──────── Data under study ────────
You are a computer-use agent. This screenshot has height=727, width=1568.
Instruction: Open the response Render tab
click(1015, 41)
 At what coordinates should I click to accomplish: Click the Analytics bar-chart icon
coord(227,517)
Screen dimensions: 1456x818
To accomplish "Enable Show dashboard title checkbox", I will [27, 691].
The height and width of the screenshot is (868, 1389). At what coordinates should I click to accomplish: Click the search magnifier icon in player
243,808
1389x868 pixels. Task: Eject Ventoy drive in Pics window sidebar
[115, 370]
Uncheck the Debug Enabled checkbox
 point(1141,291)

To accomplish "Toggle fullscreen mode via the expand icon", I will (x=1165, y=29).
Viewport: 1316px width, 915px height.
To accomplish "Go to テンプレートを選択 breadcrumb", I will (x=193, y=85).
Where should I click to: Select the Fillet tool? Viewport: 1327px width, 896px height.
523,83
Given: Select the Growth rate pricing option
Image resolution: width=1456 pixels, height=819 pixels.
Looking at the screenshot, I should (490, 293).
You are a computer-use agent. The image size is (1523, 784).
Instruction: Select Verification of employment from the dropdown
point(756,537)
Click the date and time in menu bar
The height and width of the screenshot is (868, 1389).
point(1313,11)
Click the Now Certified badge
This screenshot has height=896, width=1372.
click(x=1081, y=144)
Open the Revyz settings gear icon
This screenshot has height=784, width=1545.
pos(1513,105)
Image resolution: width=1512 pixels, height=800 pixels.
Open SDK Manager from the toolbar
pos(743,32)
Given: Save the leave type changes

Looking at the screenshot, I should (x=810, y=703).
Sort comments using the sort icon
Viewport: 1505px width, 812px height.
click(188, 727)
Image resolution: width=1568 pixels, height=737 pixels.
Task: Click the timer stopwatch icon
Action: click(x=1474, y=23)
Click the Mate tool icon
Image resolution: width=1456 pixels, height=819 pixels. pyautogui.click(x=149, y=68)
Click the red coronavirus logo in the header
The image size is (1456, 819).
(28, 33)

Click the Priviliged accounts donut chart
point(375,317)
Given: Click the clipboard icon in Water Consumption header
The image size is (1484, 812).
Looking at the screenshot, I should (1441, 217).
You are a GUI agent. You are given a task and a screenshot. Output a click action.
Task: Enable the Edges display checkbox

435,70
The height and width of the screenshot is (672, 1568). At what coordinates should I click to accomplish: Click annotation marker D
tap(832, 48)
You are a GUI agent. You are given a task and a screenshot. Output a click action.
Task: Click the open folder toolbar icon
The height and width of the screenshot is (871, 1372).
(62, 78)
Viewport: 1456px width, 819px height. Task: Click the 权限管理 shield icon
────────
▸ How to complete this task: Pull every line containing "computer" out of the material and copy it.

▸ Worked solution:
You are a computer-use agent. This screenshot has height=727, width=1568.
You are a computer-use agent. The image size is (1523, 784).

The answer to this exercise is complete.